▶ Stored records:
● ● ● ● ●

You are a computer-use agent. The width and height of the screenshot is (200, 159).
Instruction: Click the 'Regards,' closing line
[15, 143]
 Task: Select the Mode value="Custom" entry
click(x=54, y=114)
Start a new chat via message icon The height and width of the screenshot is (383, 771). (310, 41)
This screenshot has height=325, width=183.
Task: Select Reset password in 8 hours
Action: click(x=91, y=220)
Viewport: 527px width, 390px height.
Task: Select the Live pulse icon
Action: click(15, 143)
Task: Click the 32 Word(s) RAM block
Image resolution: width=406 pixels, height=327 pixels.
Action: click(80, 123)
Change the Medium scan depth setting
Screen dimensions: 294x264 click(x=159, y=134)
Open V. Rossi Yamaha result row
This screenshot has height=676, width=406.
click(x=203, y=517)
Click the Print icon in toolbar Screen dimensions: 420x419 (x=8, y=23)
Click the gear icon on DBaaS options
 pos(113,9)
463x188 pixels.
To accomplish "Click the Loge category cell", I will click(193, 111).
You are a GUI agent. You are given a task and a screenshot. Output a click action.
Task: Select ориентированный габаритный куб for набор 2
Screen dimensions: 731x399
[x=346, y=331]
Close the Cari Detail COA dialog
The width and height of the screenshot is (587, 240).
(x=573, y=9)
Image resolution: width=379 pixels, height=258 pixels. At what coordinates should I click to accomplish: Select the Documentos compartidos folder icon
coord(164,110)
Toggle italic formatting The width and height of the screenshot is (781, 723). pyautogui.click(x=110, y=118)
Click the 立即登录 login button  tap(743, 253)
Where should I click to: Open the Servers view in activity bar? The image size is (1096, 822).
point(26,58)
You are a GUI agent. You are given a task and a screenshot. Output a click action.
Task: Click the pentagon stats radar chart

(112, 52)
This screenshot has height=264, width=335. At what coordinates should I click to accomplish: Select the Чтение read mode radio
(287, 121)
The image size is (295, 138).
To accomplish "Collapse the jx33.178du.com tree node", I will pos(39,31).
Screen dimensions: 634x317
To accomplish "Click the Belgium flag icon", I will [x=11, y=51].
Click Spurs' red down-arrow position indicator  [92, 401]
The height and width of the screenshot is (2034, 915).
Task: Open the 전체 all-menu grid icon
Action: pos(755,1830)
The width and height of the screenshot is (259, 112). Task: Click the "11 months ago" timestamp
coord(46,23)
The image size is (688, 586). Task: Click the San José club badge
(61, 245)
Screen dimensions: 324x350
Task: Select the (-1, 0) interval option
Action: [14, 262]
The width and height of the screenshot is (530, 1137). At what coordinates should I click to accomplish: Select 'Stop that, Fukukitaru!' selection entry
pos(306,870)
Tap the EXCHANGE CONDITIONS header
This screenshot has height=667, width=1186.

● ● ● ● ●

▶ What you have to do:
Transcribe the records above exactly.

▶ Output of the task:
You are a computer-use agent. The width and height of the screenshot is (200, 159).
Instruction: Click the 'Regards,' closing line
[15, 143]
 Task: Select the Mode value="Custom" entry
click(x=54, y=114)
Start a new chat via message icon The height and width of the screenshot is (383, 771). (310, 41)
This screenshot has height=325, width=183.
Task: Select Reset password in 8 hours
Action: click(x=91, y=220)
Viewport: 527px width, 390px height.
Task: Select the Live pulse icon
Action: click(15, 143)
Task: Click the 32 Word(s) RAM block
Image resolution: width=406 pixels, height=327 pixels.
Action: click(80, 123)
Change the Medium scan depth setting
Screen dimensions: 294x264 click(x=159, y=134)
Open V. Rossi Yamaha result row
This screenshot has height=676, width=406.
click(x=203, y=517)
Click the Print icon in toolbar Screen dimensions: 420x419 (x=8, y=23)
Click the gear icon on DBaaS options
 pos(113,9)
463x188 pixels.
To accomplish "Click the Loge category cell", I will click(193, 111).
You are a GUI agent. You are given a task and a screenshot. Output a click action.
Task: Select ориентированный габаритный куб for набор 2
Screen dimensions: 731x399
[x=346, y=331]
Close the Cari Detail COA dialog
The width and height of the screenshot is (587, 240).
(x=573, y=9)
Image resolution: width=379 pixels, height=258 pixels. At what coordinates should I click to accomplish: Select the Documentos compartidos folder icon
coord(164,110)
Toggle italic formatting The width and height of the screenshot is (781, 723). pyautogui.click(x=110, y=118)
Click the 立即登录 login button  tap(743, 253)
Where should I click to: Open the Servers view in activity bar? The image size is (1096, 822).
point(26,58)
You are a GUI agent. You are given a task and a screenshot. Output a click action.
Task: Click the pentagon stats radar chart

(112, 52)
This screenshot has height=264, width=335. At what coordinates should I click to accomplish: Select the Чтение read mode radio
(287, 121)
The image size is (295, 138).
To accomplish "Collapse the jx33.178du.com tree node", I will pos(39,31).
Screen dimensions: 634x317
To accomplish "Click the Belgium flag icon", I will [x=11, y=51].
Click Spurs' red down-arrow position indicator  [92, 401]
The height and width of the screenshot is (2034, 915).
Task: Open the 전체 all-menu grid icon
Action: pos(755,1830)
The width and height of the screenshot is (259, 112). Task: Click the "11 months ago" timestamp
coord(46,23)
The image size is (688, 586). Task: Click the San José club badge
(61, 245)
Screen dimensions: 324x350
Task: Select the (-1, 0) interval option
Action: [14, 262]
The width and height of the screenshot is (530, 1137). At what coordinates should I click to accomplish: Select 'Stop that, Fukukitaru!' selection entry
pos(306,870)
Tap the EXCHANGE CONDITIONS header
This screenshot has height=667, width=1186.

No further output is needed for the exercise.